The fall, winter, and spring are terrific for outdoor activities, but they are also the peak seasons in the U.S. for being exposed to the influenza virus. Young children and elders are particularly prone to severe infections and the attendant complications. It has been suggested that a nasal vaccine (sprayed into the nose), such as
FluMist, containing a weakened form of the live virus, provides better protection against influenza than does an intramuscular injection of inactivated (“killed”) virus, currently provided as trivalent inactivated vaccine (TIV).
The
U.S. Food and Drug Administration has just approved expanding the population for use of
FluMist to include children between the ages of 2 and 5 years. Previously, the lower age limit was felt to be 5 years of age. In the clinical study cited by the FDA to support their new recommendation, it was observed that children under the age of 2 years had an increased risk for wheezing and hospitalization.

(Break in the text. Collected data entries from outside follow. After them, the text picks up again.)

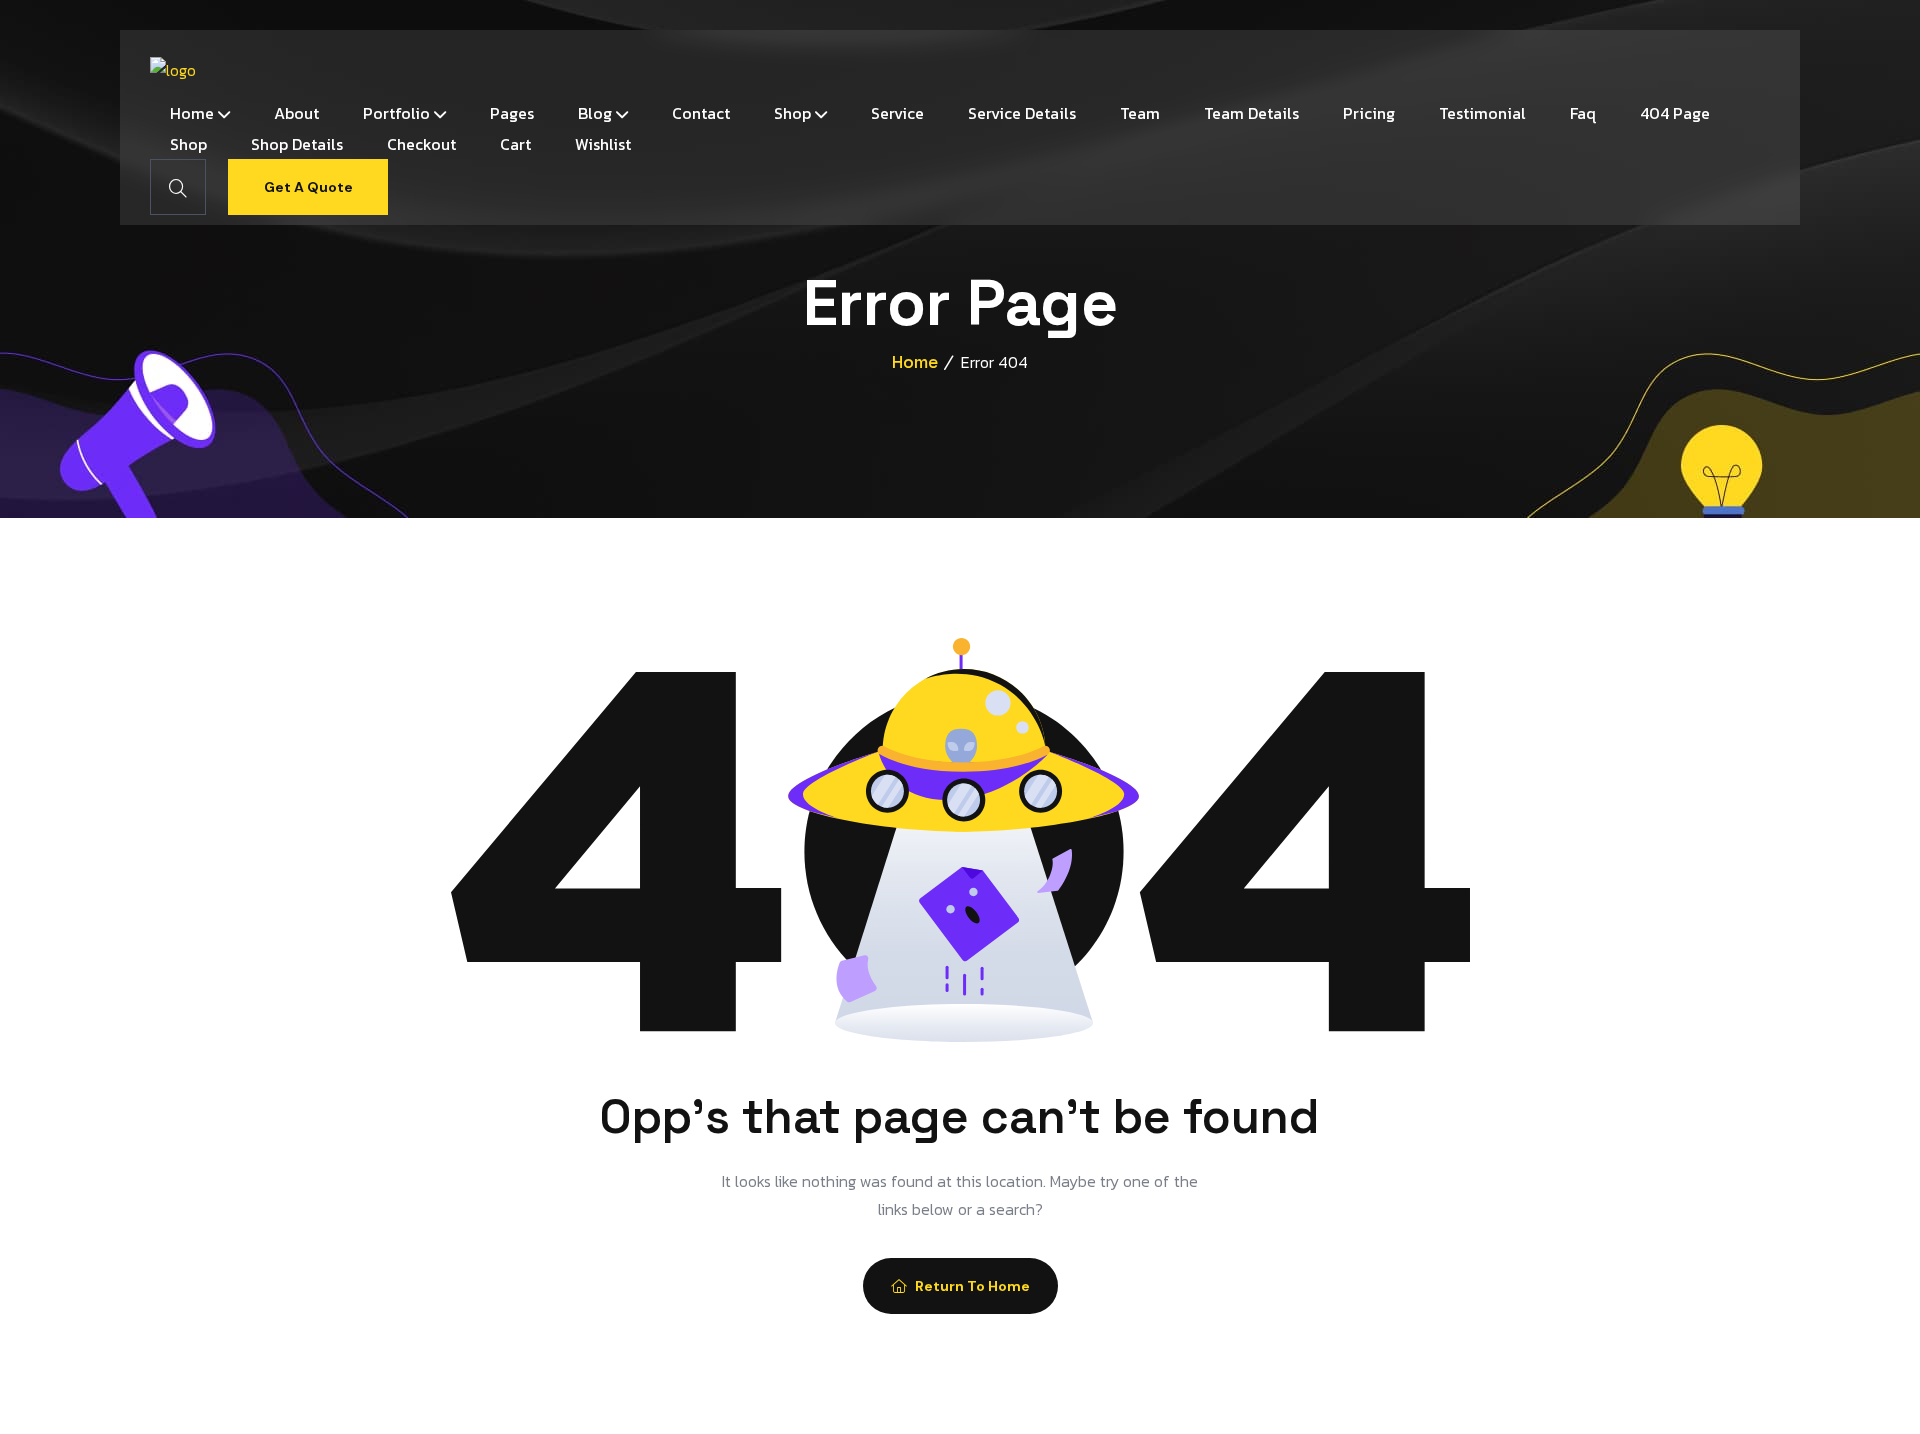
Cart (515, 144)
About (296, 113)
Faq (1583, 113)
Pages (512, 113)
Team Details (1251, 113)
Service (897, 113)
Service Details (1022, 113)
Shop (792, 113)
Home (192, 113)
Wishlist (603, 144)
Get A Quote (308, 187)
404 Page (1675, 113)
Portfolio (396, 113)
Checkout (421, 144)
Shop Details (297, 144)
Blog (595, 113)
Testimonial (1482, 113)
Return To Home (972, 1286)
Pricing (1369, 113)
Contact (701, 113)
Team (1140, 113)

As with certain other immunizations, there can be side effects, which in the case of
FluMist include runny nose and/or nasal congestion, as well as fever in children ages 2 to 6 years. It should not be used in any person who suffers from asthma or in children under the age of 5 years with recurrent wheezing.
For 2007, here are important updates on current recommendations for immunization:
1. The trivalent inactivated vaccine (TIV) is supplied as a 0.5 milliliter dose containing 15 micrograms each of A/Solomon Islands/3/2006 (H1N1)-like, A/Wisconsin/67/2005 (H3N2)-like, and B/Malaysia2506/2004-like antigen. Trade names for this vaccine are
Fluzone and
Fluvirin.
2. Two doses of TIV administered at least 1 month apart are recommended for children aged 6 months to 8 years who are receiving TIV for the first time. Those who only received one dose in their first year should receive two doses the following year.
3. For
FluMist, two doses administered at least 6 weeks apart are recommended for children aged 2 to 8 years who are receiving this vaccine for the first time. Those who received only 1 dose in their first year of vaccination should receive 2 doses in the following year.